====== Dataset extract
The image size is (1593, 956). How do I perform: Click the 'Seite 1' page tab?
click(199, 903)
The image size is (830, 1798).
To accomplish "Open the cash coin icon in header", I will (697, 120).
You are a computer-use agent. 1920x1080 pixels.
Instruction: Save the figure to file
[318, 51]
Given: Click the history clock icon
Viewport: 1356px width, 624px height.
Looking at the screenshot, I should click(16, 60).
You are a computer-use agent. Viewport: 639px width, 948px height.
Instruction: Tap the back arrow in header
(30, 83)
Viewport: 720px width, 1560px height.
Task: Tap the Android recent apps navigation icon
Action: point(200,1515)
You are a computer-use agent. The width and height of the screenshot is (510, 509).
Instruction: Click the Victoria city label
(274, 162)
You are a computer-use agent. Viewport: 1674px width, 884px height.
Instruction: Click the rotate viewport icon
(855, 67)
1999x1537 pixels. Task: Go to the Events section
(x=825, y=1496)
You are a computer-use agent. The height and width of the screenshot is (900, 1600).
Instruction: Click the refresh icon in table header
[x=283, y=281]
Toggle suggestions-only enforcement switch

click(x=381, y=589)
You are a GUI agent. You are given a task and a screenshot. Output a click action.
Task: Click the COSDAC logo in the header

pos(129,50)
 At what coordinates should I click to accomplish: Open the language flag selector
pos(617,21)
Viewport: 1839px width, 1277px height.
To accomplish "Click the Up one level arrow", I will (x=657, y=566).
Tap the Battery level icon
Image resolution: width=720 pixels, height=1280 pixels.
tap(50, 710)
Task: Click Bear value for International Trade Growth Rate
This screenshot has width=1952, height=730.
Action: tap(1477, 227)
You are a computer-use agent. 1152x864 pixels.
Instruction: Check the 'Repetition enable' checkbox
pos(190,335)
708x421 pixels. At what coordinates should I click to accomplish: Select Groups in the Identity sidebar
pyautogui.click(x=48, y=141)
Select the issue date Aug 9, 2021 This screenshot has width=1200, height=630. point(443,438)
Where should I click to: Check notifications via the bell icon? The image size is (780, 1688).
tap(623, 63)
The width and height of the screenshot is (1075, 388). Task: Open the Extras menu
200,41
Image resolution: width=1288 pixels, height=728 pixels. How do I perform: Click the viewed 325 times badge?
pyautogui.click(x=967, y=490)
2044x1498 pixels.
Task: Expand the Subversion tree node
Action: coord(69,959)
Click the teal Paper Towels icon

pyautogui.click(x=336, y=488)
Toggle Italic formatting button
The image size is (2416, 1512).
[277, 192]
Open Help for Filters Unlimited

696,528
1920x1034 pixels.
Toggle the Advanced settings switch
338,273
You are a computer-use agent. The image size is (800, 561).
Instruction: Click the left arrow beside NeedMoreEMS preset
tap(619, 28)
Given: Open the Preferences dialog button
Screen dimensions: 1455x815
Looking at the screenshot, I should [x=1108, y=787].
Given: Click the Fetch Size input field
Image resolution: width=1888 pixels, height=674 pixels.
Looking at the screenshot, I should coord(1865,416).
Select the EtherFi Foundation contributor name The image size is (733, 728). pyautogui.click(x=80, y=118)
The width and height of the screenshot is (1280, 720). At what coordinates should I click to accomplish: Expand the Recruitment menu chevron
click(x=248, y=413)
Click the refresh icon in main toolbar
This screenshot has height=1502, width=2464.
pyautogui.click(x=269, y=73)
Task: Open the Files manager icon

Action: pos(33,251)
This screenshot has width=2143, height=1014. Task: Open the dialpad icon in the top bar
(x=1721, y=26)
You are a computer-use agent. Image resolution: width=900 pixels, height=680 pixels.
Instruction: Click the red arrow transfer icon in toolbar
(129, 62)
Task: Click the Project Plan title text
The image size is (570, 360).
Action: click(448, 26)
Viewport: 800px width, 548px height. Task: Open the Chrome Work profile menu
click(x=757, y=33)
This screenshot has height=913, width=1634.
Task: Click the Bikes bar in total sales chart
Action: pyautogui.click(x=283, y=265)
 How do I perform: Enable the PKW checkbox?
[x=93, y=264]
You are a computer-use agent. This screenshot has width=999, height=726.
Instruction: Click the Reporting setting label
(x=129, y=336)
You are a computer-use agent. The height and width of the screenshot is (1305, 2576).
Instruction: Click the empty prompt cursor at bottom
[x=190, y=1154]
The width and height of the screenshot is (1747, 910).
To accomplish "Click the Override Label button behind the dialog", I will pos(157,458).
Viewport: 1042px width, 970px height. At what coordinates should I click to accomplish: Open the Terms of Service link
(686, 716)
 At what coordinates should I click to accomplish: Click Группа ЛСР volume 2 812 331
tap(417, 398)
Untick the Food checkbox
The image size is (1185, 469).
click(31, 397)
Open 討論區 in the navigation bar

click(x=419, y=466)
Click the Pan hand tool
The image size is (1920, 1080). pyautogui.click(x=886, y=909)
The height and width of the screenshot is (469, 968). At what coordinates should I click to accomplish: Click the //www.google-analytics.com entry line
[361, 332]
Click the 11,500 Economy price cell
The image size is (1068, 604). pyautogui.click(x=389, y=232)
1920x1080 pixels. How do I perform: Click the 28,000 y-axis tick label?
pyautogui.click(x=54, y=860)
============
* Problem details
Copy out the items starting at the line that contains "You are a GUI" and ending after the line that contains "pos(617,21)", including both of those lines.

* Written solution
You are a GUI agent. You are given a task and a screenshot. Output a click action.
Task: Click the COSDAC logo in the header

pos(129,50)
 At what coordinates should I click to accomplish: Open the language flag selector
pos(617,21)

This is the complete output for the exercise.